How else to explain the bacchanalian bash that is the 7-year-old South Beach Wine & Food Festival? Over the course of four days, the event, which concluded Sunday, showcased some 200 wine and spirits makers and 75-plus restaurants, plus an assortment of exhibitors promoting everything from pasta sauces to chef-inspired footwear.
This isn't a trade show: It's a huge party, with a budget of around $5 million, that has arguably become the most prominent culinary festival in the country. (The closest competitor is the Aspen Food & Wine Classic.)
There's the sex and sizzle of its Miami Beach oceanfront setting -- the festival's "Grand Tasting Village" sits literally on the beach, just steps from the Atlantic. But the festival has also benefitted from the TV factor: Because of its partnership with the Food Network, the festival now features just about every major celebrity chef, often in one-of-a-kind events.

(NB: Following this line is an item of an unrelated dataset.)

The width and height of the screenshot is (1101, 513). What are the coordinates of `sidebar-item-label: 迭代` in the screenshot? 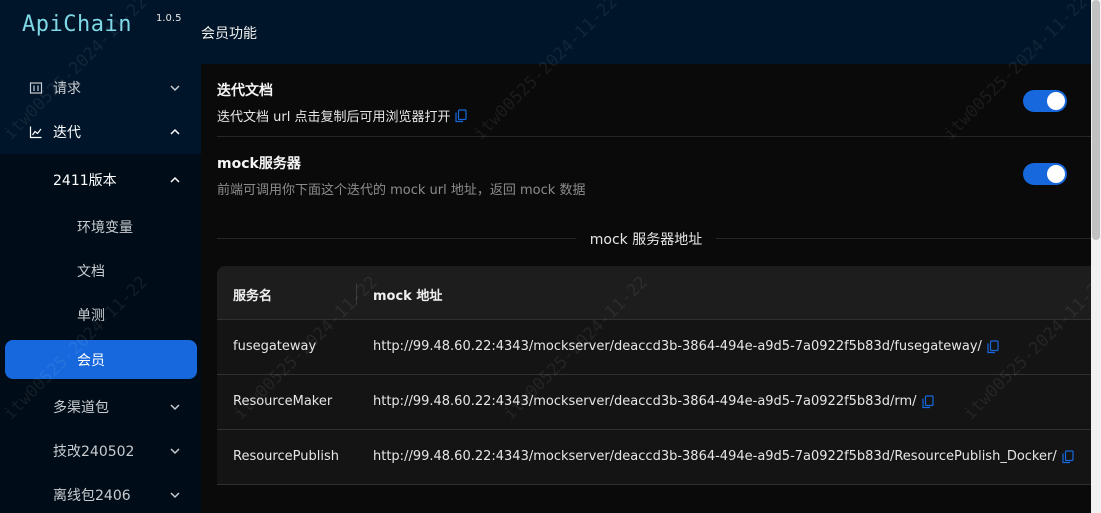 It's located at (67, 133).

And so, Rachael Ray had her "Burger Bash," in which restaurateurs from around the country competed for the honors of best burger. Giada De Laurentiis had her BubbleQ, as in bubbles (Champagne) and barbecue (from more than 20 star chefs). Emeril Lagasse had his "Sugar Shack," showcasing some of his signature desserts. And Paula Deen had "Paula's Poker Party," featuring Southern food, courtesy of James Beard award-winning cookbook authors Matt and Ted Lee, and gambling galore (with play money).Not that there isn't a more serious and educational side to South Beach. For starters, the festival serves as a fundraiser for Florida International University's School of Hospitality and Tourism Management, bringing in $2 million this year alone. It's also something of an open classroom -- students at the school do much of the behind-the-scenes cooking and prep work.
Plus, the festival's programs aren't all so party-minded. This year, South Beach incorporated a family expo emphasizing healthy eating and fitness -- perhaps something of a contradictory message at a bash where foie gras constitutes its own food group, but an important one just the same.